■ **Task to carry out**
Print out the data below. Do not alter a single line.

■ **Given records**
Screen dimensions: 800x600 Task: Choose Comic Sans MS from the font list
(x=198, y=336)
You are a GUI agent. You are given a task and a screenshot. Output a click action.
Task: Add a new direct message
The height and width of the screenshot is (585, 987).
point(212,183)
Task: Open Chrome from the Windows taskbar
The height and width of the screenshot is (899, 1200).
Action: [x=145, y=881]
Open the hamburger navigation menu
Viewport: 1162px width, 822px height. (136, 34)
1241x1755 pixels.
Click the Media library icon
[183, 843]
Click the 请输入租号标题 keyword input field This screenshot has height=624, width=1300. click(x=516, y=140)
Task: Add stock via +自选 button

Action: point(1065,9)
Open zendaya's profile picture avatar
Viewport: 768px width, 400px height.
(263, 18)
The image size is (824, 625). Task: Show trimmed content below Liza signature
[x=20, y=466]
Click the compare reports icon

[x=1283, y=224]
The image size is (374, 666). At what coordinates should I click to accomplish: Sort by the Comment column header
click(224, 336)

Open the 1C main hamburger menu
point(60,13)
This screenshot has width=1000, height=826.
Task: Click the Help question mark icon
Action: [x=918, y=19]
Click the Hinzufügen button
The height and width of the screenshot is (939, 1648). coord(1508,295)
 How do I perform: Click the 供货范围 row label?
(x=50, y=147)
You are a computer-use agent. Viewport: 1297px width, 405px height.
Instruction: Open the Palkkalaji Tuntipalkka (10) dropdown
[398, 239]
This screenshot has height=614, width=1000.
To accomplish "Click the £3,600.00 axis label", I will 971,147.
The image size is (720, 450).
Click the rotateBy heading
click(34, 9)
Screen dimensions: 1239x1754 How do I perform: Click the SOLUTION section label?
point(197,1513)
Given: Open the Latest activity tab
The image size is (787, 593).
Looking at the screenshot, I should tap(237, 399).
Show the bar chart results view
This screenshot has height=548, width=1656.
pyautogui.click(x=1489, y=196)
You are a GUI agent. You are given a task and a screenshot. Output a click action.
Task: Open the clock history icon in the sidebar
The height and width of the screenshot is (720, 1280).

■ **Answer for this exercise**
Screen dimensions: 800x600 Task: Choose Comic Sans MS from the font list
(x=198, y=336)
You are a GUI agent. You are given a task and a screenshot. Output a click action.
Task: Add a new direct message
The height and width of the screenshot is (585, 987).
point(212,183)
Task: Open Chrome from the Windows taskbar
The height and width of the screenshot is (899, 1200).
Action: [x=145, y=881]
Open the hamburger navigation menu
Viewport: 1162px width, 822px height. (136, 34)
1241x1755 pixels.
Click the Media library icon
[183, 843]
Click the 请输入租号标题 keyword input field This screenshot has height=624, width=1300. click(x=516, y=140)
Task: Add stock via +自选 button

Action: point(1065,9)
Open zendaya's profile picture avatar
Viewport: 768px width, 400px height.
(263, 18)
The image size is (824, 625). Task: Show trimmed content below Liza signature
[x=20, y=466]
Click the compare reports icon

[x=1283, y=224]
The image size is (374, 666). At what coordinates should I click to accomplish: Sort by the Comment column header
click(224, 336)

Open the 1C main hamburger menu
point(60,13)
This screenshot has width=1000, height=826.
Task: Click the Help question mark icon
Action: [x=918, y=19]
Click the Hinzufügen button
The height and width of the screenshot is (939, 1648). coord(1508,295)
 How do I perform: Click the 供货范围 row label?
(x=50, y=147)
You are a computer-use agent. Viewport: 1297px width, 405px height.
Instruction: Open the Palkkalaji Tuntipalkka (10) dropdown
[398, 239]
This screenshot has height=614, width=1000.
To accomplish "Click the £3,600.00 axis label", I will 971,147.
The image size is (720, 450).
Click the rotateBy heading
click(34, 9)
Screen dimensions: 1239x1754 How do I perform: Click the SOLUTION section label?
point(197,1513)
Given: Open the Latest activity tab
The image size is (787, 593).
Looking at the screenshot, I should tap(237, 399).
Show the bar chart results view
This screenshot has height=548, width=1656.
pyautogui.click(x=1489, y=196)
You are a GUI agent. You are given a task and a screenshot. Output a click action.
Task: Open the clock history icon in the sidebar
The height and width of the screenshot is (720, 1280).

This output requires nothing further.